§ **RECORD SET**

★ ★ ★ ★ ★

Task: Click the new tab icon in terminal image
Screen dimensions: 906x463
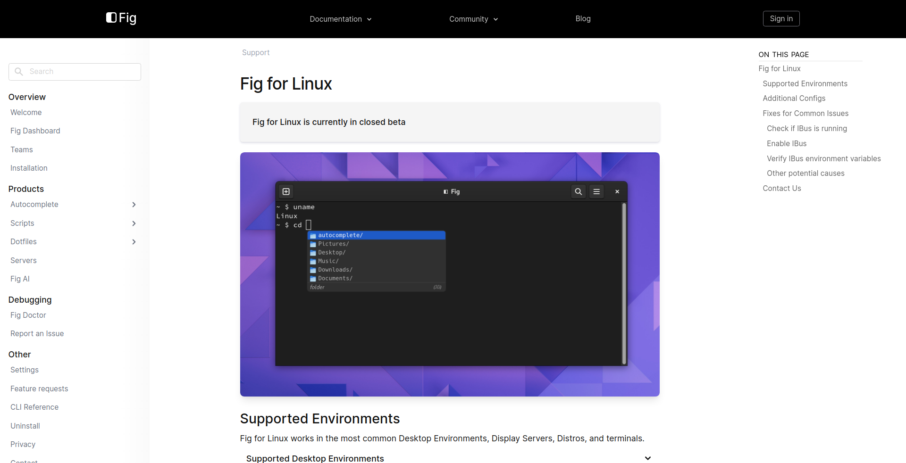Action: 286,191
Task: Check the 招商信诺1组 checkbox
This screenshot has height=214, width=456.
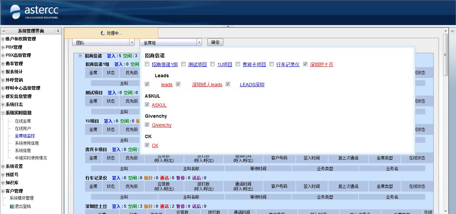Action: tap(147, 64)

★ ★ ★ ★ ★

§ **WHAT IS REQUIRED**
Reproduce all of the data above verbatim, leaving out the pictures.

§ **COMPLETE ANSWER**
Task: Click the new tab icon in terminal image
Screen dimensions: 906x463
Action: 286,191
Task: Check the 招商信诺1组 checkbox
This screenshot has height=214, width=456.
Action: tap(147, 64)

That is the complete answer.